It is the same thing with software as we let technical debt grow little by little over time with the wear and tear of periodic changes. If you do nothing, it will continue to build up to the point where you are near that Technical Debt Ceiling and the issues within the system are causing a lot of pain within the organization. The thing is, though, it is truly hard to try to proactively put a plan in place to eliminate existing technical debt on a regular basis. The reason for this is that until we get closer to the Technical Debt Ceiling, the impact of technical debt is not painful enough in many cases to get a high priority on an organization’s backlog. It is way too easy for the business to just ignore technical debt for the sake of short-term tactical goals.
The solution is to establish some form of a Technical Debt Recovery Program. This means dedicating resources to debt reduction efforts on a regular basis as part of your standard processes. This does not have to be one specific person whose only job is to go through the technical debt list. It is much better to have every developer participate in some way. There are different ways you can do this, but one suggestion for Scrum-based teams is to try to have at least one debt reduction story with every other sprint. This would be a relatively small amount of time, but it would allow your team to get some traction. There are times, however, when it takes a larger effort to remove a particular debt. For example, moving an application off the mainframe. In those cases, you would need to get support for a larger project. If you do a good job tracking your debt, however, gaining support shouldn’t be a problem because we all work with reasonable, logical people, right?
Large, steadily increasing debt is not a good thing (duh). The situation with the U.S. debt illustrates how most people don’t think about debt until it is too late. Don’t make the same mistake with your software. Treat technical debt seriously and deal with it before it becomes a serious problem. If it already is a serious problem, aggressively work to reduce and eliminate it.

Work instruction 1
According to the passage on technical debt, how often should Scrum-based teams try to include at least one debt reduction story?
Work instruction 2
Does each statement below agree with the passage on technical debt? Answer yes or no, quoting the words that decide it.
(a) A Technical Debt Recovery Program should be run by one specific person whose only job is working through the technical debt list.
(b) Moving an application off the mainframe is given as an example of a debt that takes a larger effort to remove.
(c) Before an organization nears the Technical Debt Ceiling, technical debt usually gets a high priority on the backlog.
You won't need the records for this work.

Collection entries
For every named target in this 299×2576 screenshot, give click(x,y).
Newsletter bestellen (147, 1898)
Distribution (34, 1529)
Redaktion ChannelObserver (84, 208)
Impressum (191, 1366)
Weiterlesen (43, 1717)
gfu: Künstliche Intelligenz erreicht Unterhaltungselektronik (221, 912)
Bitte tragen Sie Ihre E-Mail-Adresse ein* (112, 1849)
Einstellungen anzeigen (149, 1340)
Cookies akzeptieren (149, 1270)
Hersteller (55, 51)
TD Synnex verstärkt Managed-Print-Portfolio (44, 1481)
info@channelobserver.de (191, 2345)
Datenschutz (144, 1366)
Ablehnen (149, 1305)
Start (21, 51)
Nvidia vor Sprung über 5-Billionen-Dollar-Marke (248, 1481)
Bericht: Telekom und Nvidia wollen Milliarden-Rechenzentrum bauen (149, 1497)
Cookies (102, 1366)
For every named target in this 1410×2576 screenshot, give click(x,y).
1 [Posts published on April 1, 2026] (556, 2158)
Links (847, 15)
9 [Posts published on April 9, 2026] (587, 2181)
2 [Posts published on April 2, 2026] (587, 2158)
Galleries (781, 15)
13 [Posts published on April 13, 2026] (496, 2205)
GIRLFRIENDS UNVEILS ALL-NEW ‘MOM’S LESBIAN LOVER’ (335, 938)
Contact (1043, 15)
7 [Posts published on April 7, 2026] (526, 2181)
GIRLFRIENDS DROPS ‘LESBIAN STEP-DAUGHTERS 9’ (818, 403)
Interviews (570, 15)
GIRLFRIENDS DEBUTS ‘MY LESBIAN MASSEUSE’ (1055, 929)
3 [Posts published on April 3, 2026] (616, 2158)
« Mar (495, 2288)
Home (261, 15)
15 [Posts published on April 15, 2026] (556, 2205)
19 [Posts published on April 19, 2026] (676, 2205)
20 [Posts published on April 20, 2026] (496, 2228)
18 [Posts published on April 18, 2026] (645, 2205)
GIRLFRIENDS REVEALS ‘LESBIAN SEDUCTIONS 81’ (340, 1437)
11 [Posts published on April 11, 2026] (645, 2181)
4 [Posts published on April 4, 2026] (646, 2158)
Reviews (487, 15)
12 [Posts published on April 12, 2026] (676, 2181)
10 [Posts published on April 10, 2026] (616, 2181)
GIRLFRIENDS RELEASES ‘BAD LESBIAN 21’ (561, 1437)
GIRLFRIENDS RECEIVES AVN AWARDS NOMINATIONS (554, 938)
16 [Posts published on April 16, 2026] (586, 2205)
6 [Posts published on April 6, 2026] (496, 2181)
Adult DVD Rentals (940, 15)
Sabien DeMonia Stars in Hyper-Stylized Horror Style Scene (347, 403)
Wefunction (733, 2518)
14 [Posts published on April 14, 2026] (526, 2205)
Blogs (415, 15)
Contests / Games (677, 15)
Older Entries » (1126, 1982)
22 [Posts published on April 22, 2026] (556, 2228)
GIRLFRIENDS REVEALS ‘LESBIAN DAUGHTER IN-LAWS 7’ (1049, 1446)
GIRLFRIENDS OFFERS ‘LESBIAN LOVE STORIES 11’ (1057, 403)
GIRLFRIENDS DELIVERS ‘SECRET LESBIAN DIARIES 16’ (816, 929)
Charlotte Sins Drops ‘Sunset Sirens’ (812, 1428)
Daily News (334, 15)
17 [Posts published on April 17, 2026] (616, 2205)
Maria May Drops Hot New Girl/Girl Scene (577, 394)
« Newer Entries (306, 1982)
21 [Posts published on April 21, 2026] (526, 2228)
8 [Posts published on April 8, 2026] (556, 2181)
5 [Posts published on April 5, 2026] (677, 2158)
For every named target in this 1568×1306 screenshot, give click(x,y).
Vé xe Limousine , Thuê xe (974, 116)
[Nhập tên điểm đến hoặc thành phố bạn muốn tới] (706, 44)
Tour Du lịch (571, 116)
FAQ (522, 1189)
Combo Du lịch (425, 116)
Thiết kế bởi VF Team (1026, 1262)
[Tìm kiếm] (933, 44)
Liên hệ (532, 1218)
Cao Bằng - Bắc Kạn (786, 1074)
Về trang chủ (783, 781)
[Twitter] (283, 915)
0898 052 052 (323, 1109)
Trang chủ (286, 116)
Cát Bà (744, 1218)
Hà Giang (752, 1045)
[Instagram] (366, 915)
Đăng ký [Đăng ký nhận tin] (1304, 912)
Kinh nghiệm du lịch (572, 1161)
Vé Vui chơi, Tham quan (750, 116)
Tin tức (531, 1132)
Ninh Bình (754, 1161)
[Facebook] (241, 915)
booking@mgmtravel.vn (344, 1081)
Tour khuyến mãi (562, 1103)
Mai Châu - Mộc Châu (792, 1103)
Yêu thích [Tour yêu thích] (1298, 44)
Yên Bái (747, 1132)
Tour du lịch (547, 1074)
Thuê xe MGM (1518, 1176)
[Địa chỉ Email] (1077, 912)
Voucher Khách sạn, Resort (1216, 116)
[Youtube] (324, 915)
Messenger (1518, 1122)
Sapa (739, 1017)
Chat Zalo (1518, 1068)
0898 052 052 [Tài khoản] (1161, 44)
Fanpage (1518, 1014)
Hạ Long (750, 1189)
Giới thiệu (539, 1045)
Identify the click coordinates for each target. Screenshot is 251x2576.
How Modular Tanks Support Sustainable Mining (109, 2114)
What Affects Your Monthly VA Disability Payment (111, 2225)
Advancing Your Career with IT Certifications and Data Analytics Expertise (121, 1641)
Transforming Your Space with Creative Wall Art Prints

Exercise response 1
With every other sprint.

Exercise response 2
(a) No: "This does not have to be one specific person whose only job is to go through the technical debt list. It is much better to have every developer participate in some way."
(b) Yes: "There are times, however, when it takes a larger effort to remove a particular debt. For example, moving an application off the mainframe."
(c) No: "until we get closer to the Technical Debt Ceiling, the impact of technical debt is not painful enough in many cases to get a high priority on an organization’s backlog."